Hands-on Activity: Egg-cellent Landing

Contributed by: Integrated Teaching and Learning Program, College of Engineering, University of Colorado Boulder

Students getting ready to launch their eggs from the launch pad.
Students design a contraption to protect a fallen egg
Copyright © Integrated Teaching and Learning Program, College of Engineering, University of Colorado Boulder


The purpose of this activity is to recreate the classic egg-drop experiment with an analogy to the Mars rover landing. The concept of terminal velocity will be introduced, and students will perform several velocity calculations. Also, students will have to design and build their lander within a pre-determined budget to help reinforce a real-world design scenario.

Engineering Connection

Through careful design and many experimental trials, engineers have developed ways to safely stop objects moving at high speeds.

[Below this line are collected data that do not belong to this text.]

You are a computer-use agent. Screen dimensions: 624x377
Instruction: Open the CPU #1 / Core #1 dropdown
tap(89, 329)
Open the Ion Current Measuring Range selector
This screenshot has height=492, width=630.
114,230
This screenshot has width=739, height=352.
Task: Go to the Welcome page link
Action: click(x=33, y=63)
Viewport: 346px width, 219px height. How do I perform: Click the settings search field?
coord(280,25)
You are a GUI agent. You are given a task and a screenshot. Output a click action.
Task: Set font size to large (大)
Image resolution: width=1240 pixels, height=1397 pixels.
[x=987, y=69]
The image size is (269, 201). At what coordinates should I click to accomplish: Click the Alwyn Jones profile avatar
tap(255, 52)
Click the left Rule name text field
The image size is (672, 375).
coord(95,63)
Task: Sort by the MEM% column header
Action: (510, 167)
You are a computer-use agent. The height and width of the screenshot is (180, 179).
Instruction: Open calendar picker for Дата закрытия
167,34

They incorporate into the design of moving objects — cars, airplanes, trains, amusement park rides, bicycles — components and devices that mitigate the effect of abrupt slow down; for example, bumpers, crumple zones, seat belts, air bags, shock absorbers or helmets.

Pre-Req Knowledge

  • Students should understand that objects accelerate as they fall.

Learning Objectives

After this activity, students should be able to:

  • Identify several components of a Mars lander designed by engineers.
  • Design and build an egg-lander within a confined budget.
  • Define and understand terminal velocity.
  • Recognize similarities and differences between their model lander design and the Mars Landing Spacecraft design.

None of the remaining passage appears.